You can see that tweets containing Hillary or Clinton and Bernie or Sanders have more words than tweets containing just Cruz or just Trump.  Tweets are centered on Indiana, which was just having their primary.  Each word cloud was based on 100 tweets.

#### You can use Box plots to provide visual information about a Data Set:

For example, You might find it is Useful to know How the different Mixes of Political Parties performed with respect to the Budget Deficit, using the Majority Party of the House and Senate and the Political Party of the President.

#### Bar graphs compare categories:

Comparing the different Tools governments use to Raise Money might be of interest to you for setting or evaluating policy on taxes.

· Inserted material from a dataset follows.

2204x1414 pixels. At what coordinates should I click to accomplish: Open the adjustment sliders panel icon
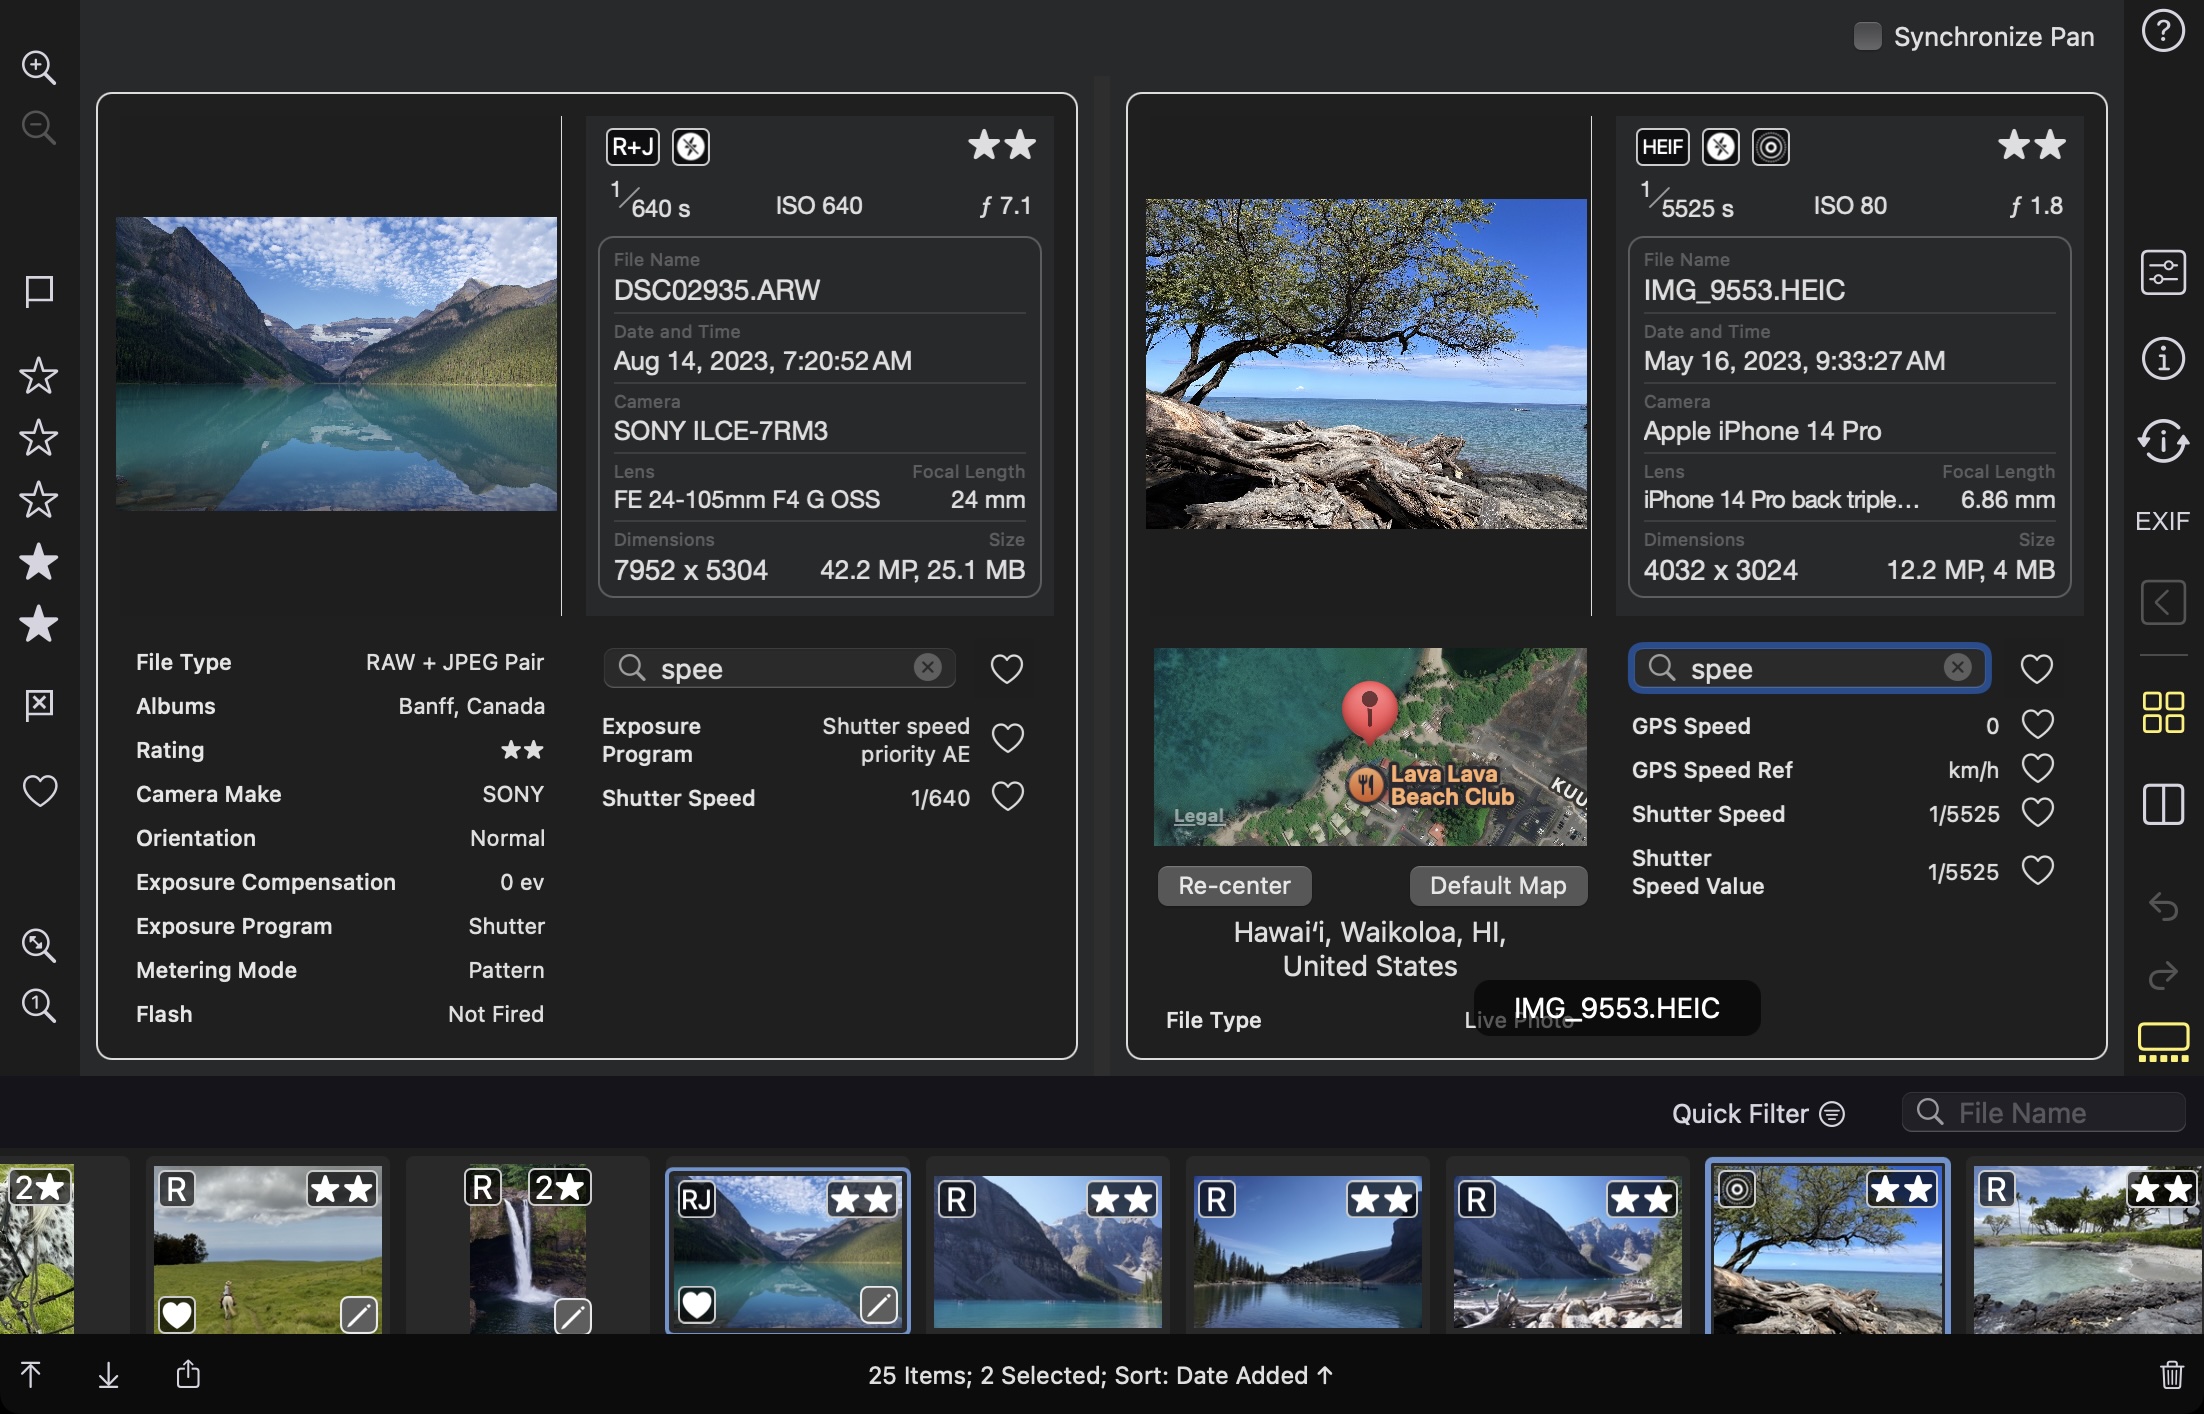click(2162, 272)
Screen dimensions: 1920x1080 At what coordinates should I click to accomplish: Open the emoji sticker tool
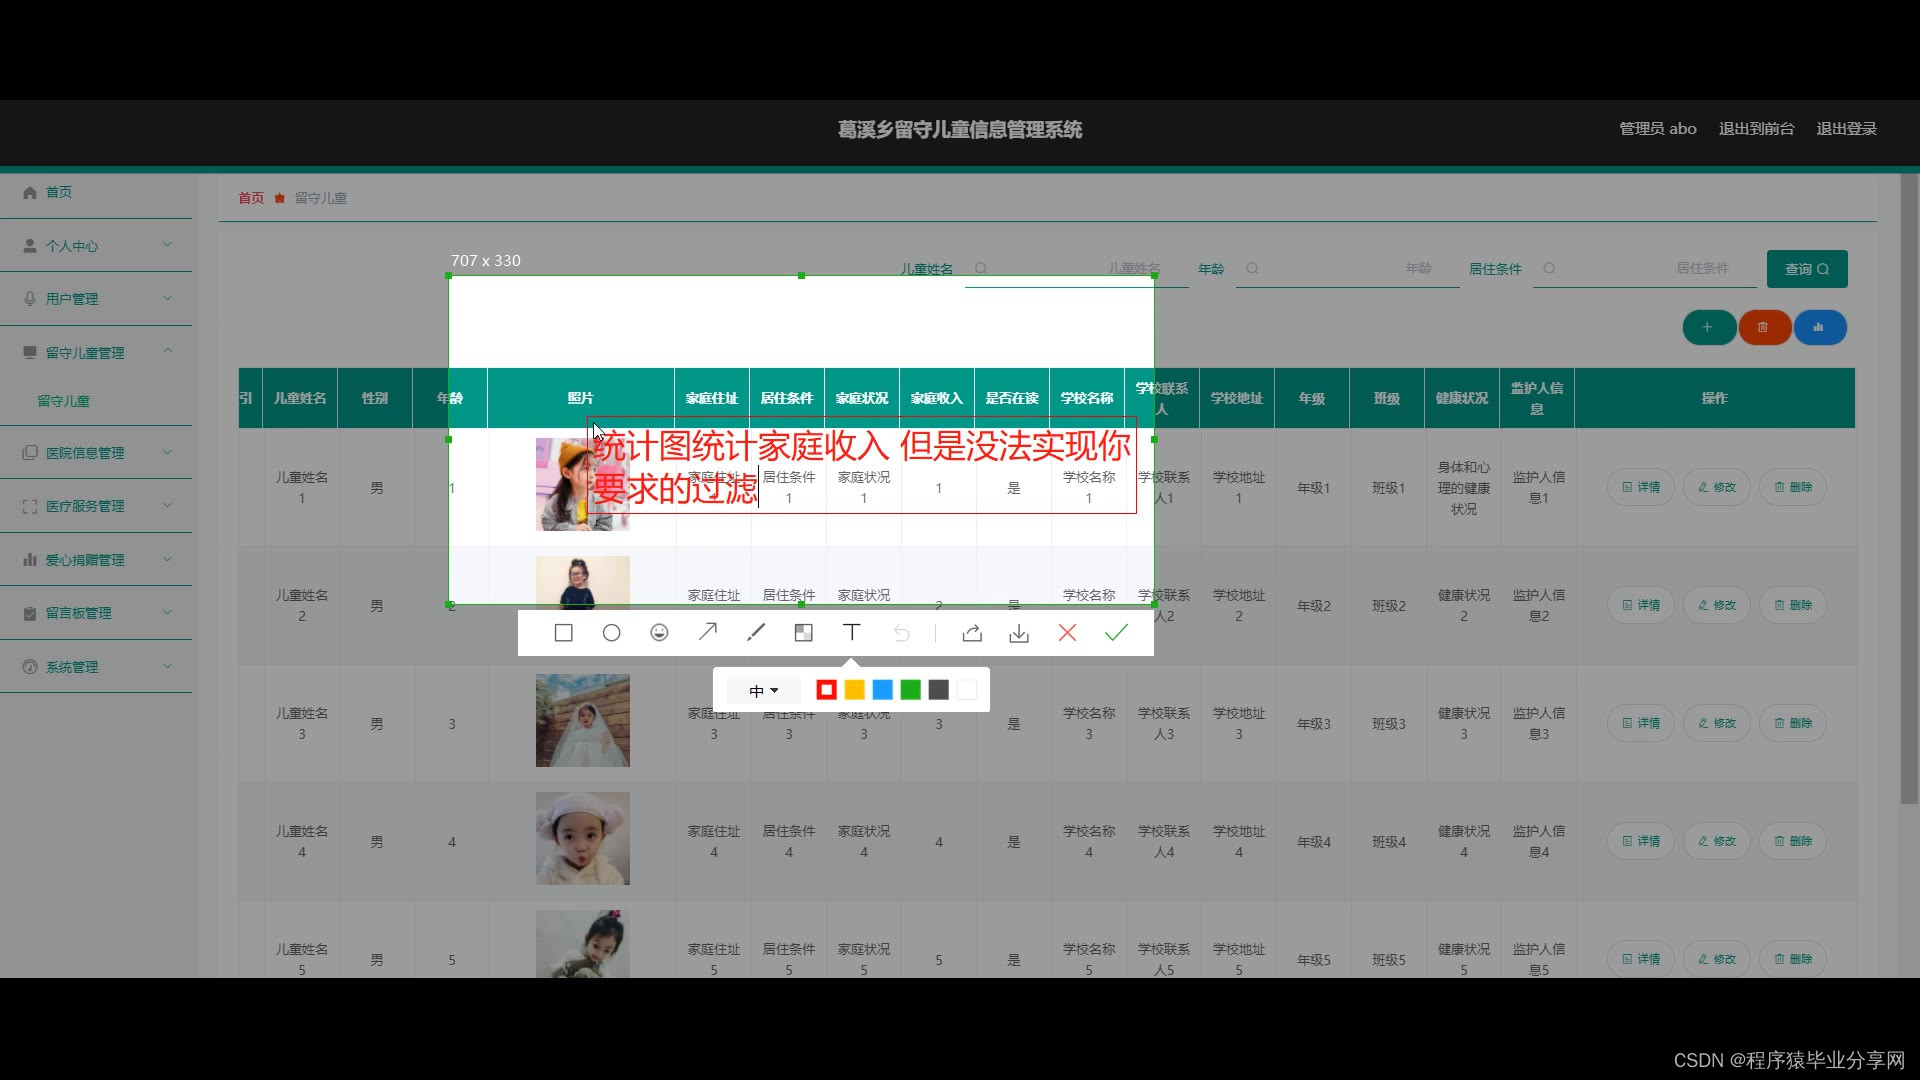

#### Principal component plots show how numeric data clusters:

You can see from the plot that the parties of the Senate and House cluster together – Republican  Houses and Senates are similar and Democratic Houses and Senates are similar – and the  party of the President clusters with the Budget Deficit. You could find this information very useful.  These plots do not include the Obama years or the years of WWII.

#### Multiple correspondence plots show how categorical data clusters:

You can see that the House and Senate cluster together for both Republicans and Democrats while Democratic presidents cluster with small deficits than Republican presidents. This might be of interest for your campaign or analysis.

#### Log linear modeling allows comparisons between classes:

Expected Cell Counts Normalized to Percentages by Row
For the On Budget Deficit (-) (Surplus (+)) per GDP
by the Controlling Political Parties
of the Presidency, Senate, and House
Budget Deficit from 1947 to 2008Political Parties Lagged One Year
Rows Sum to 100 Except for Rounding
President Senate House (-6.2,4] (-4,-2] (-2,0] (0,4.2]
D D D 0% 30% 55% 15%
R
R D
R 0% 29% 42% 29%
R D D 33% 40% 21% 7%
R 26% 42% 17% 15%
R D 33% 40% 21% 7%
R 26% 42% 17% 15%

In the table, each row is the combination of the  Presidential, Senate, and House parties. You find in the rows the log linear modeled percentage of years in which the President, Senate, and House combination falls in each Budget Deficit class. The Party of the Senate does not affect the outcome and the Parties of the President and House do – Republican Houses do a bit better –  Democratic Presidents do much better – which might be of interest to you.

#### Odds ratios can be used to compare parties:

Iowa 2013 Legislature
Odds Legislator is Male
House Senate
Democrats 3 : 2 10 : 3
Republicans 16 : 2 10 : 2

You could be interested in the odds a legislator is a male, by party.
For both the House and Senate in Iowa, Democrats have lower odds of being male than Republicans. Depending on your political philosophy, this could be bad or good.